Maxim is Temporal’s CEO and co-founder. He provided not only a brilliant history of temporal but also compared building applications to fruits. Often we start with a fruit (microservice) but then it needs to interact with other fruits, since we are of course mixing fruits, to make an amazing desert (application). The result is a smoothie. While it can taste great, it is impossible to actually know what ingredients are in there without reading a step-by-step of how it was created. The smoothie approach doesn’t work well for applications as it is complicated to understand and replay. Reliability and durability are much lower as a result. Maxim explains a better way is to make a cake where each fruit is a layer. Contracts and boundaries are easily understood. If you want banana and strawberry but not blueberry then you just get a piece of those layers. This is the simplicity we can have with Temporal.

Mike Nichols did a fantastic live demo showcasing a sneak peak at the upcoming Temporal namespace-as-a-service cloud offering. The Temporal cloud not only provides a fully supported managed namespace but also helps get customers going quickly. Few users really want to standup and be responsible for the infrastructure running the Temporal server or namespace. It is easy to get something working (day 1) but building a scalable, reliable operating model (day 2) is a whole other story. While Temporal has been in production with a cloud service for a while, we have not yet offered namespace-as-a-service, namespaces were provided via support tickets. Soon, anyone will be able to enjoy the Temporal cloud and self provision their namespaces.

DataDog: Jeremy LeGrone

At DataDog the main uses of Temporal are for deployments, infra, control planes, datastore operators, code merges, queuing systems and incident response.

● ● ● ● ●

▶ [Exercises]
1. Answer these questions from the Temporal recap:
(a) What is Maxim's role at Temporal?
(b) What does Maxim compare the better way of building applications to?
(c) Before namespace-as-a-service, how were namespaces provided?
2. Does the Temporal recap support each statement below? Answer yes or no and quote the words that decide it.
(a) Mike Nichols demoed a cloud offering that was already available to everyone.
(b) The smoothie approach lowers reliability and durability.
(c) DataDog uses Temporal for incident response.

▶ [Saved entries]
● ● ● ● ●

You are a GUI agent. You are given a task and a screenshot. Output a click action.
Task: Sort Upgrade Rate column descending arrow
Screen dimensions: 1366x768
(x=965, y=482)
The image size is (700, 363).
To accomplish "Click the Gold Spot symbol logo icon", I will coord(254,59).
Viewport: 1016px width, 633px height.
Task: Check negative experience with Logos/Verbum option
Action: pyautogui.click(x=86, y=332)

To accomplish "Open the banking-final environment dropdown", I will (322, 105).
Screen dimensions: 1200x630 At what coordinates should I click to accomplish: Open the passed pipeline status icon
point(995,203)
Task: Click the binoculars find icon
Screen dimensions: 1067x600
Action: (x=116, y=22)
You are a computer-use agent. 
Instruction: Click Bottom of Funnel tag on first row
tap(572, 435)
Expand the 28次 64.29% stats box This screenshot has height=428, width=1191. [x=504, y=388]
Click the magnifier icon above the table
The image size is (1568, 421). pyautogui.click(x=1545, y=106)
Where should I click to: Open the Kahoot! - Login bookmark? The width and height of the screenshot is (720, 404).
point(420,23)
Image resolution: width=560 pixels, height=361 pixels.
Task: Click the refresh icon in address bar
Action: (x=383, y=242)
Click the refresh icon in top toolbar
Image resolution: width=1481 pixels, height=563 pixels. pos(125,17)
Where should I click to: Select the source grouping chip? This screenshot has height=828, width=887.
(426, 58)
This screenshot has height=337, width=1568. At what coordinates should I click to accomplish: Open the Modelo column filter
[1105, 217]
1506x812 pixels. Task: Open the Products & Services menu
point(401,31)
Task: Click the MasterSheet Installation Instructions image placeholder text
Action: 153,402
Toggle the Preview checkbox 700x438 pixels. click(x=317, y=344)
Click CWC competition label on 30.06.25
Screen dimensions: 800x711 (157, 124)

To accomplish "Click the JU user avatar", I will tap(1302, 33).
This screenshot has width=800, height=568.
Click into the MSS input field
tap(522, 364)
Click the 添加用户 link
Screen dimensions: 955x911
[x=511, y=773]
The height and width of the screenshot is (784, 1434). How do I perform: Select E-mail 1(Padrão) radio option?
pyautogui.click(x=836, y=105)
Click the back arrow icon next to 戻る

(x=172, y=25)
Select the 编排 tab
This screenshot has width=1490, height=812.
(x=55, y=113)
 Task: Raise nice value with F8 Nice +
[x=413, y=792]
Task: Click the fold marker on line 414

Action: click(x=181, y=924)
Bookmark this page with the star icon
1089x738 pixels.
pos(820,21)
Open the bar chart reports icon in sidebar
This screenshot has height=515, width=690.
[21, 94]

● ● ● ● ●

▶ [Results in order]
1.
(a) CEO and co-founder.
(b) A cake where each fruit is a layer.
(c) Via support tickets.

2.
(a) No: "a sneak peak at the upcoming Temporal namespace-as-a-service cloud offering"
(b) Yes: "Reliability and durability are much lower as a result."
(c) Yes: "the main uses of Temporal are for deployments, infra, control planes, datastore operators, code merges, queuing systems and incident response"